Ernst Johannes Wigforss (* 24. Januar 1881 in Halmstad; † 2. Januar 1977 in Stora Hult, Gemeinde Båstad) war ein schwedischer Linguist und Politiker der Sozialdemokratischen Arbeiterpartei Schwedens (SAP). In mehreren Wahlperioden war er schwedischer Finanzminister.

Wigforss wurde in Halmstad an der schwedischen Westküste geboren. Sein Vater war Handwerker. Nachdem er am öffentlichen Gymnasium in Halmstad das Abitur abgelegt hatte, begann Wigforss 1899 ein Studium an der Universität Lund und wurde 1913 mit einer Arbeit, die später Teil des größeren Werkes über Die Volkssprache von Halland wurde, promoviert. Wigforss entwickelte darin ein modernes Verständnis von Sprache als grundlegend und konstituierend für Kultur.

Weg zum Politiktheoretiker

Während des Studiums wurde sein Interesse an gesellschaftlichen Vorgängen und Politik geweckt. Zudem befreite er sich zunehmend von der durch das Elternhaus geprägten Religiosität. Wigforss wurde Mitglied einer politischen Vereinigung von Studenten in Lund, die dem Radikalismus nahestand. 1907 wurde Wigforss Vorsitzender der Gruppe.

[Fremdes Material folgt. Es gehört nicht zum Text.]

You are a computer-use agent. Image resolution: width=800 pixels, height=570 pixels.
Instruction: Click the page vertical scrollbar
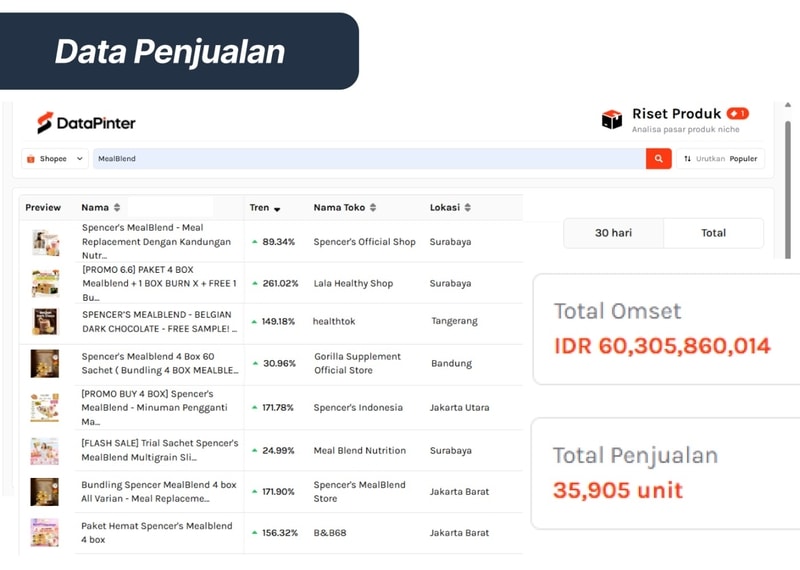[787, 190]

Schnell begann Wigforss, sich mit den Werken von Karl Marx und Friedrich Engels zu beschäftigen. 1908 brachte er das Buch Materialistische Geschichtsauffassung und Klassenkampf heraus. Zeit seines Lebens hielt Wigforss allerdings eine kritische Distanz zu Marx und vor allem zu jenen, die dessen Schriften kanonisierten. Vor allem die Marxsche Mehrwerttheorie überzeugte Wigforss nicht, wohl aber beschäftigte er sich auch später noch intensiv mit den Problemen des Wertes.

Wigforss entwickelte sich schnell zum engagierten Diskutanten und programmatischen Vordenker in der schwedischen Sozialdemokratie. Schon früh löste sich Wigforss von einer Vorstellung der „großen Männer“ als vorantreibenden Subjekten der Geschichte und verwies auf die Bedeutung der ökonomischen Bedürfnisse größerer Gruppen – hielt also am Klassenbegriff fest.

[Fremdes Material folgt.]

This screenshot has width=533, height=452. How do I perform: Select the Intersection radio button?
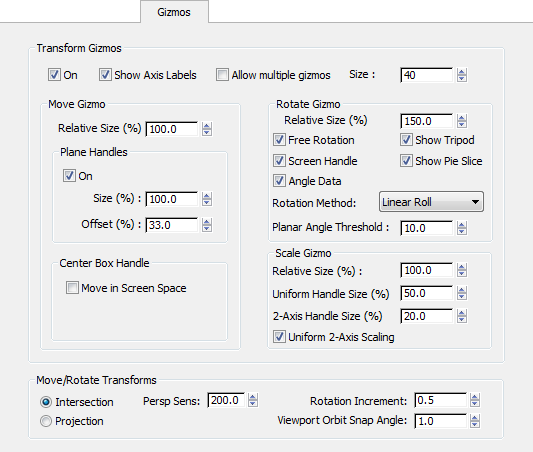coord(46,402)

Mit den Gedanken über die provisorischen Utopien schuf Wigforss bedeutenden Beiträge zur Theoriedebatte. In diesem Werk setzte er sich mit der Bedeutung von Utopien für das politische Handeln auseinander. So sollten sich Utopien immer wieder den wechselnden neuen Bedingungen anpassen.

Politische Karriere

1919 wurde Wigforss als sozialdemokratischer Abgeordneter für Göteborg in die damals noch existente erste Kammer des Schwedischen Reichstags gewählt. Unter dem sozialdemokratischen Ministerpräsidenten Rickard Sandler wurde Wigforss 1925 erstmals zum Finanzminister ernannt, erst zeitweilig anstelle des erkrankten Amtsinhabers Fredrik Thorsson und nach dessen Tod als ordentlicher Minister bis zum Rücktritt der Regierung am 7. Juni 1926. Unter Per Albin Hansson war Wigforss von 1932 bis 1936 erneut Finanzminister, ebenso in den folgenden Regierungen bis 1949.

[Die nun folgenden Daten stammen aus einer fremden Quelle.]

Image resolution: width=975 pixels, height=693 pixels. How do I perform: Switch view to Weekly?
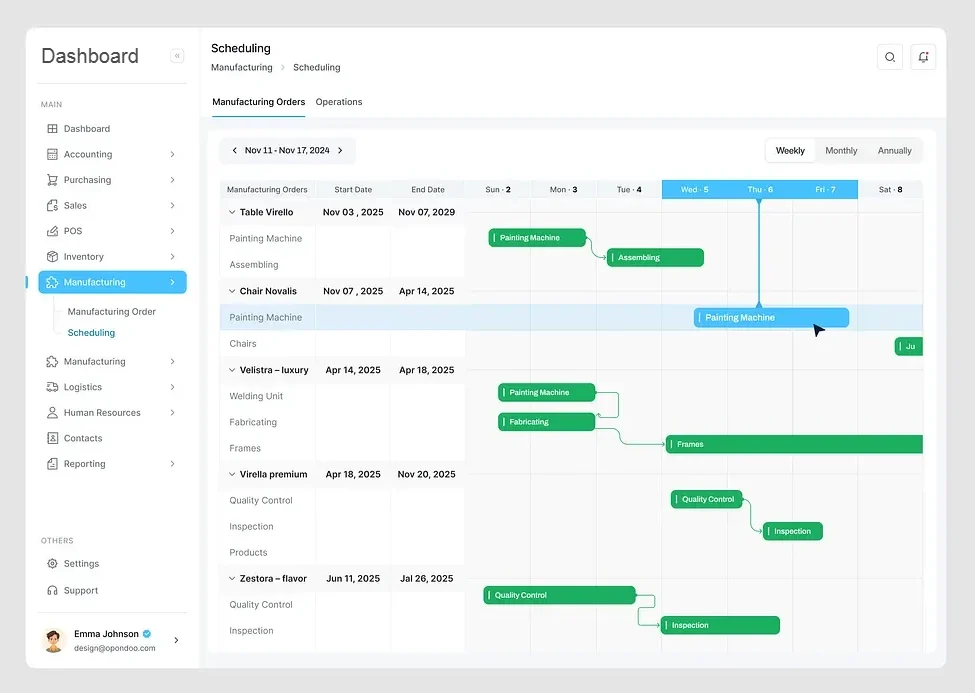pyautogui.click(x=790, y=151)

Wigforss spielte eine herausragende Rolle bei der Entwicklung des schwedischen Sozialstaats und einer Wirtschaftspolitik, die durch hohe Abgaben geprägt ist. Maßgeblichen Einfluss auf Wigforss' politisches Handeln hatte der Ökonom John Maynard Keynes. Auch nach dem Ende seiner Ministerkarriere war Wigforss außerparlamentarisch politisch aktiv. So engagierte er sich in der Anti-Atom-Bewegung und setzte sich für ein Ende des schwedischen Nuklearwaffen-Forschungsprogramms ein.

Werke (Auswahl)

  • Södra Hallands folkmål, Stockholm 1913 (Dissertation)
  • Nej! Till svenska atomvapen, Stockholm 1959

Literatur

  • Paul Lindblom: Ernst Wigforss (1881-1976) in: Walter Euchner (Hrsg.): Klassiker des Sozialismus. München 1991, Bd. 2, S. 151–165.
  • Ernst Johannes Wigforss, in: Internationales Biographisches Archiv 32/1952 vom 28. Juli 1952, im Munzinger-Archiv (Artikelanfang frei abrufbar)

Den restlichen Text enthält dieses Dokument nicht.